■ DIRECTIONS: Can you substitute "Suppliers" for "Partners" in the records that open with the line containing "Click help icon under 代理模式" and close with the line containing "pyautogui.click(x=730, y=146)", leaving all else unchanged and the pictures out?

■ TASK INPUTS:
_ _ _
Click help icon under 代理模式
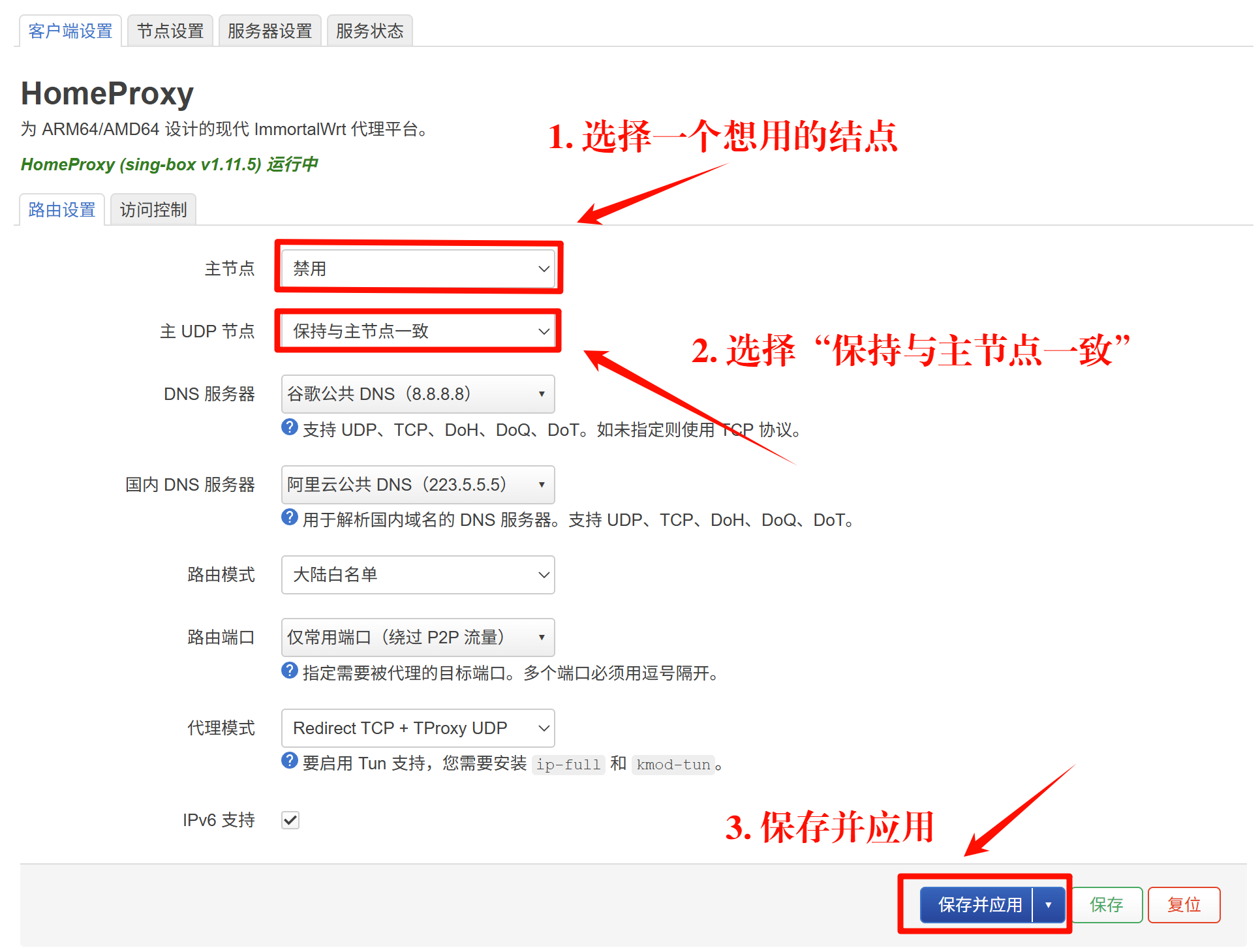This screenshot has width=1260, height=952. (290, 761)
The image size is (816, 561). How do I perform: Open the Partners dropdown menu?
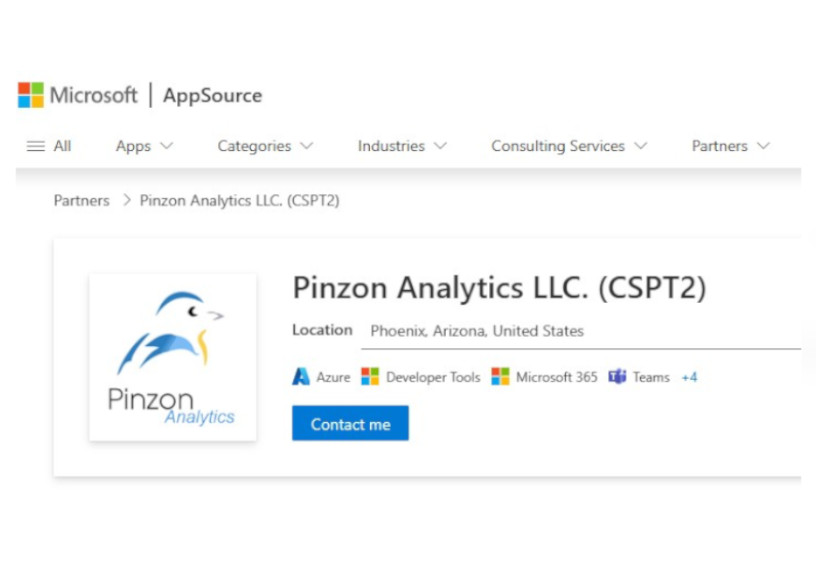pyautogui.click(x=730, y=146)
_ _ _
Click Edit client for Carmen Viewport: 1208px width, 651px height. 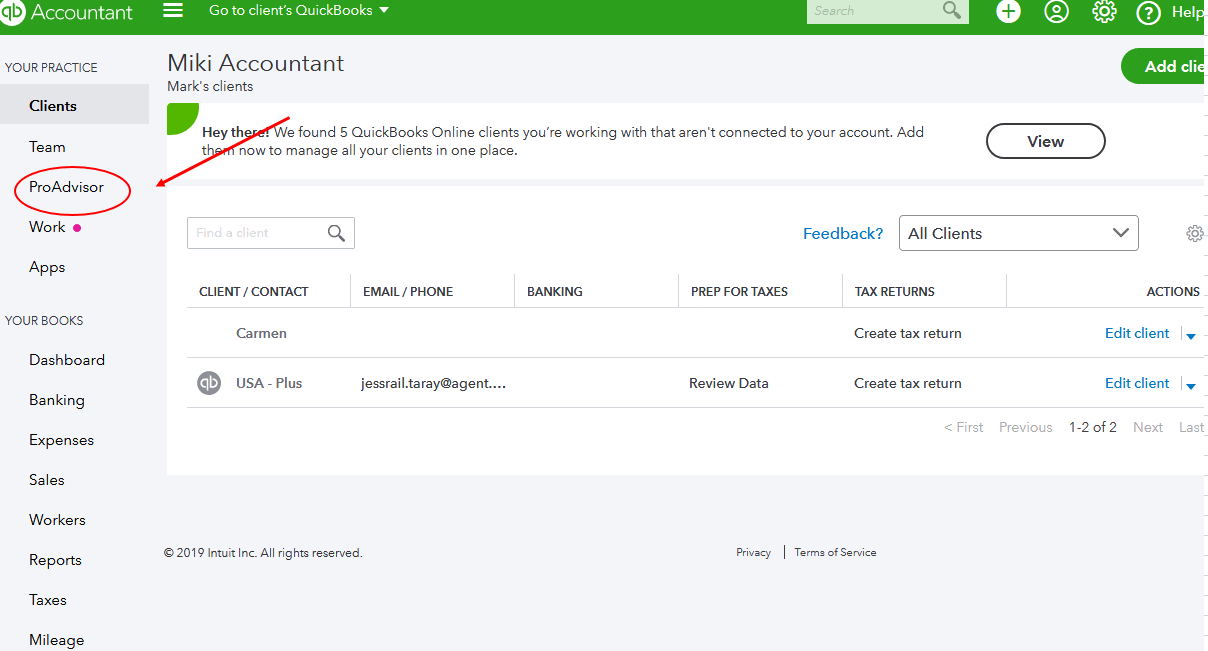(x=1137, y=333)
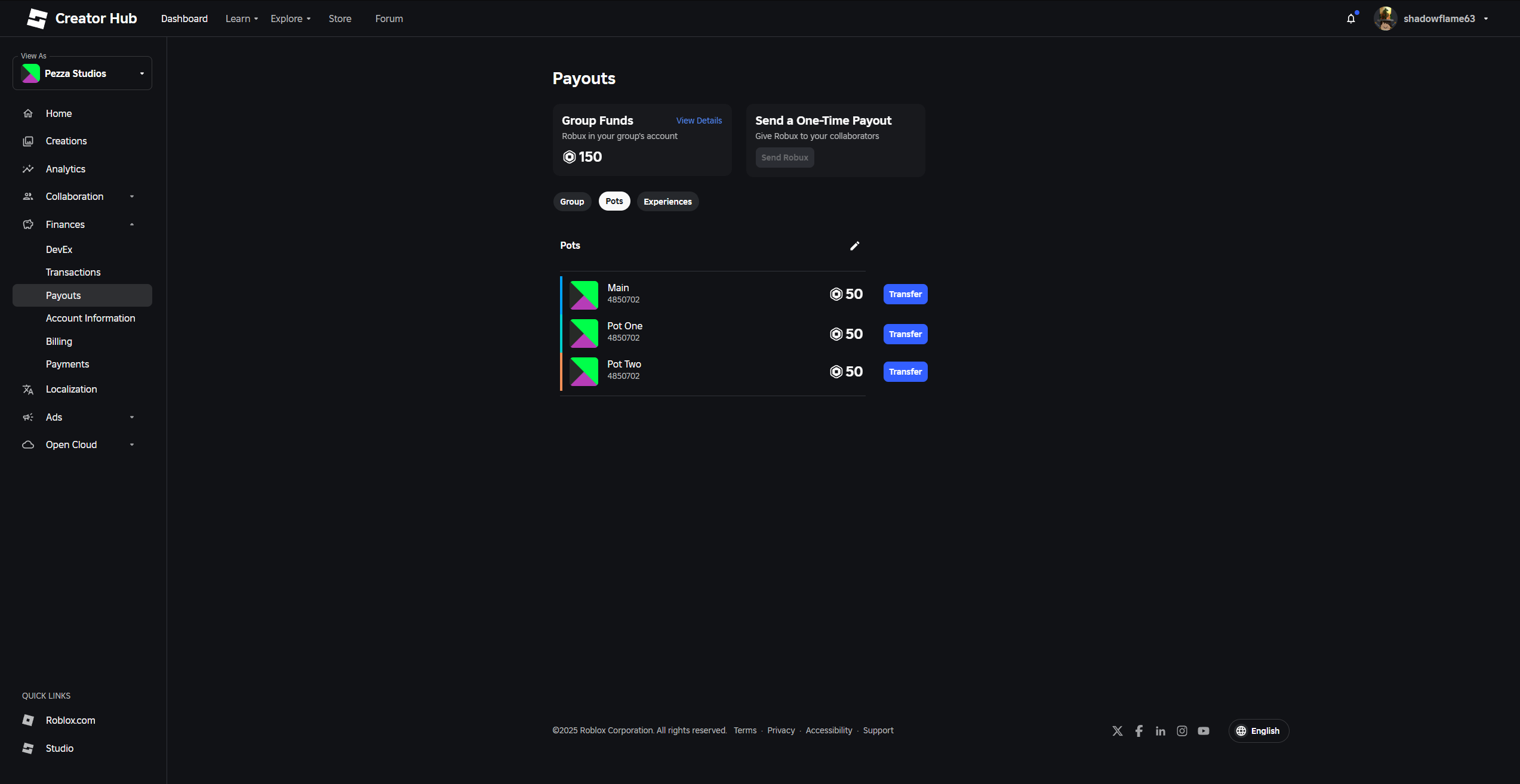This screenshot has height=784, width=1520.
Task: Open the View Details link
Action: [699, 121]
_ _ _
■ OUTPUT OF THE EXERCISE:
Click help icon under 代理模式
This screenshot has width=1260, height=952. (290, 761)
The image size is (816, 561). How do I perform: Open the Suppliers dropdown menu?
pyautogui.click(x=730, y=146)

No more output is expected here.